The example AppleScript code, shown below, was tested in Script Editor under macOS Catalina with Language & Region settings in System Preferences set to English (US) — Primary and worked for me without issue1.

  • 1 Assumes necessary and appropriate settings in System Preferences > Security & Privacy > Privacy have been set/addressed as needed.


Semi-Automated Method

  1. Save the already opened Safari webpage containing the images of brain scans as a Web Archive.
  2. Run the example AppleScript code, shown directly below, in Script Editor.

Example AppleScript code:

property saveToFolder : POSIX path of ¬
    (path to downloads folder from user domain)

set thePropertyListFilePath to the POSIX path of ¬
    (choose file with prompt ¬
        "Select the saved Safari document " & ¬
        "of the brain scans..." default location ¬
        (path to desktop folder from user domain))

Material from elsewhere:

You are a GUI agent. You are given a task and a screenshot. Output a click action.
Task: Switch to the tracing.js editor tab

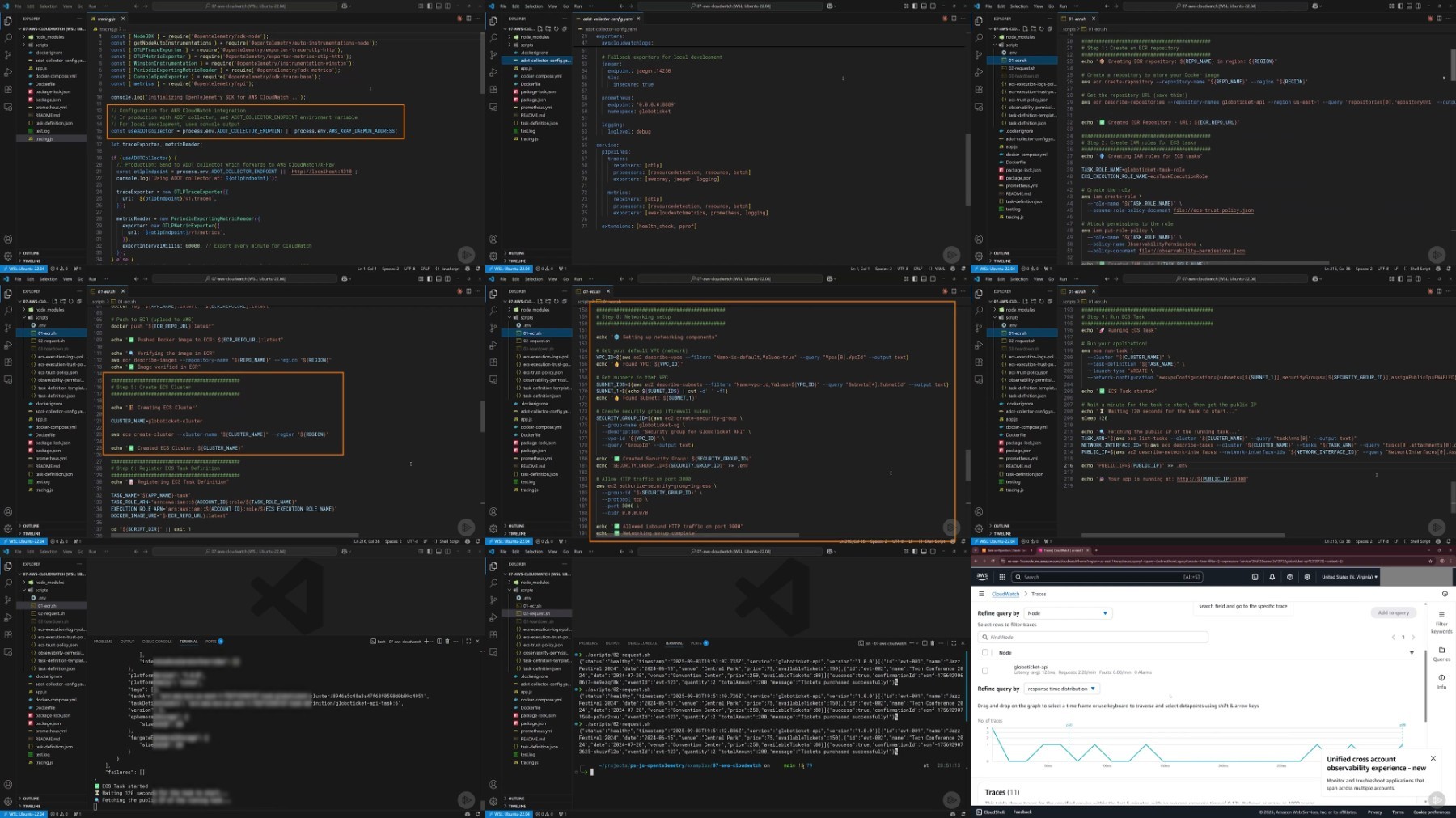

tell application "System Events"
    tell property list file thePropertyListFilePath
        
        set theWebSubresourcesCount to the ¬
            (count of property list items) of ¬
            property list item "WebSubresources"
        
        set n to 0
        repeat with i from 0 to theWebSubresourcesCount - 1
            
            set theWebResourceURL to the value of ¬
                property list item "WebResourceURL" of ¬
                property list item i of ¬
                property list item "WebSubresources"
            
            if theWebResourceURL contains "cgi-bin/imageservice" then
                
                set theWebResourceData to the value of ¬
                    property list item "WebResourceData" of ¬
                    property list item i of ¬
                    property list item "WebSubresources"
                
                if n is less than 10 then
                    set n to "00" & n
                    set imageName to "Image_" & n
                else if n is less than 100 then
                    set n to "0" & n
                    set imageName to "Image_" & n
                else
                    set imageName to "Image_" & n
                end if
                
                set theFile to saveToFolder & imageName & ".jpg"
                my writeToFile(theWebResourceData, theFile, true)
                set n to n + 1
                
            end if
            
        end repeat
        
    end tell
end tell


--  ## Handler ##

to writeToFile(theData, theFile, overwriteExistingContent)
    try
        set theFile to theFile as string
        if theFile contains "/" then
            set theOpenedFile to ¬
                open for access theFile with write permission
        else
            set theOpenedFile to ¬
                open for access file theFile with write permission
        end if
        if overwriteExistingContent is true then ¬
            set eof of theOpenedFile to 0
        write theData to theOpenedFile starting at eof
        close access theOpenedFile
        return true
    on error
        try
            close access file theFile
        end try
        return false
    end try
end writeToFile

Notes:

The example AppleScript code, shown directly above, will open a choose file dialog box for you to pick the just saved Safari webpage containing the images of brain scans.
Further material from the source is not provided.